2021年も残すところ、あとわずかとなりました。今年はみなさんにとって、どんな一年だったでしょうか。蔓延防止や緊急事態宣言が何度も発令し、会いたい人に会えない我慢の年になった人、大切な人や動物を失い、現在もうつむいている人もいるかと思います。編集担当・後藤も、昨年はその一人でした。

以前もわんにゃんハートで記事にしたことがありますが、私は昨年、愛犬のヨーキー・ファーファを亡くしました。札幌市内で突然、ノーリードの犬に襲われ、助けることができませんでした。生後9カ月を目前にした別れでした。

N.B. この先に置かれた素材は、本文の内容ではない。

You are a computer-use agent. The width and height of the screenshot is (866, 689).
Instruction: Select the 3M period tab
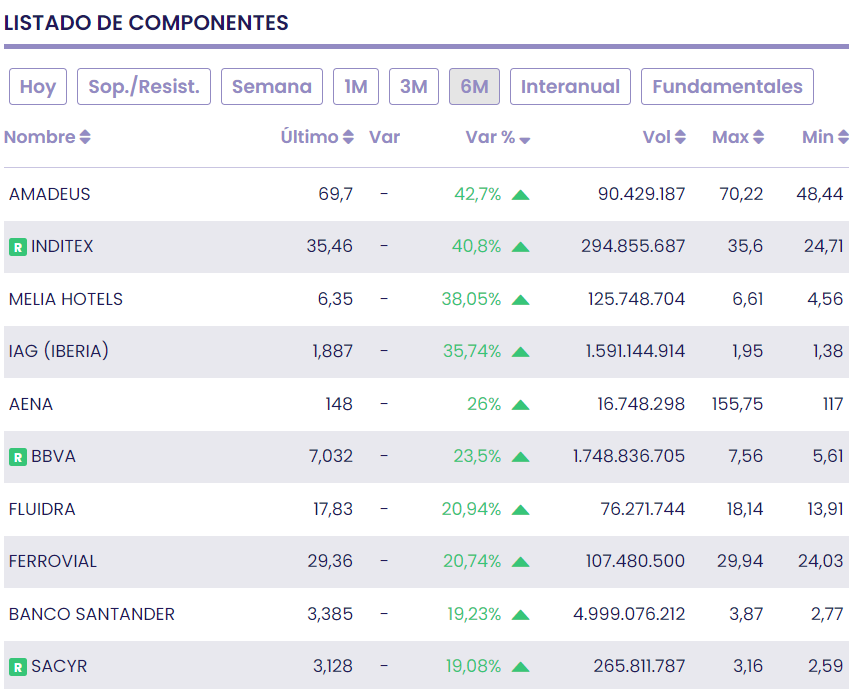tap(414, 87)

【ノーリードはやめてください】ノーリードの犬に襲われ、愛犬が命を落とした記録
http://oneheart.fun/recommend/fafa/

いまこの記事を書いている私の膝の上には、くぅくぅと小さな寝息を立て、ぬくもりを伝えてくれる存在がいます。今日、12月29日で生後9カ月を迎えたヨーキーのミリーです。今年最後の記事は、愛犬の事故死を経て、もう一度わんこと歩き始めた後藤の一年数カ月をお話させてください。

ファーファの妹が生まれた

昨春、ファーファを亡くしてからは、暮らしに色を失ったようで、何をしていても虚無感でいっぱいでした。どんな形であっても、愛する家族を失った方は、必ず通る道かもしれません。

私の場合はそのトンネルが長く、事故のフラッシュバックから自分を責めては涙が出てきたり、示談が済んでからも、ときに加害犬の飼い主に対し、言葉にならない気持ちが溢れて、なかなか前を向くことができない日々が続きました。

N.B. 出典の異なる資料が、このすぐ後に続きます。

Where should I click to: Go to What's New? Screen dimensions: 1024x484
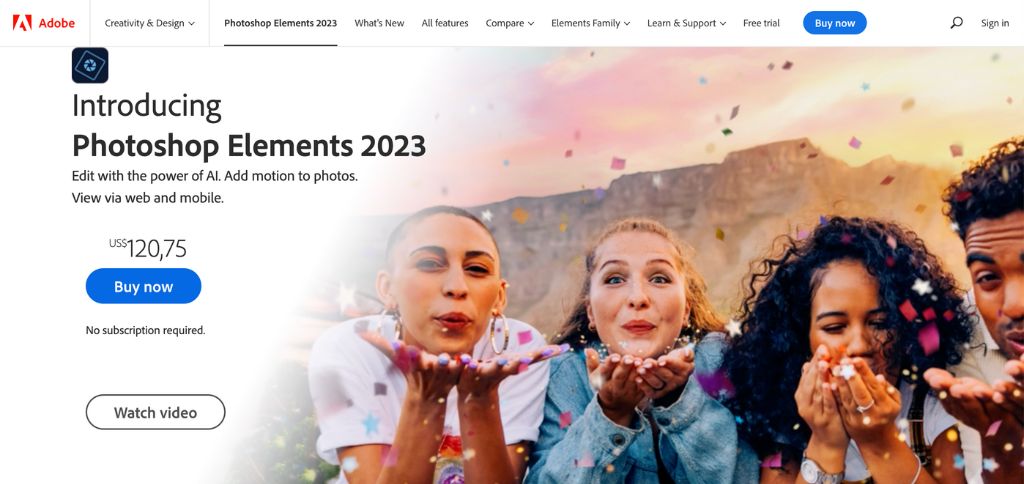tap(379, 23)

またご縁があれば、わんこを迎えたい気持ちはありましたが、一方で、ファーファに対してどこか申し訳ない気持ちや、比べてしまうのではないかという葛藤、いつか必ずまたやってくる別れに耐えられるのかという怖さがありました。

“人生に犬を”というのは、私自身のスローガンでもありますが、イベントを開催すれば、たくさんのわんこに出会える仕事です。このまま一人の暮らしでもいいのかな…と、現状を受け入れ始めた今年の春。ファーファのお里のブリーダーさんから連絡があり「ファーちゃんのパパとママの子が3匹生まれたよ」と報告を受けました。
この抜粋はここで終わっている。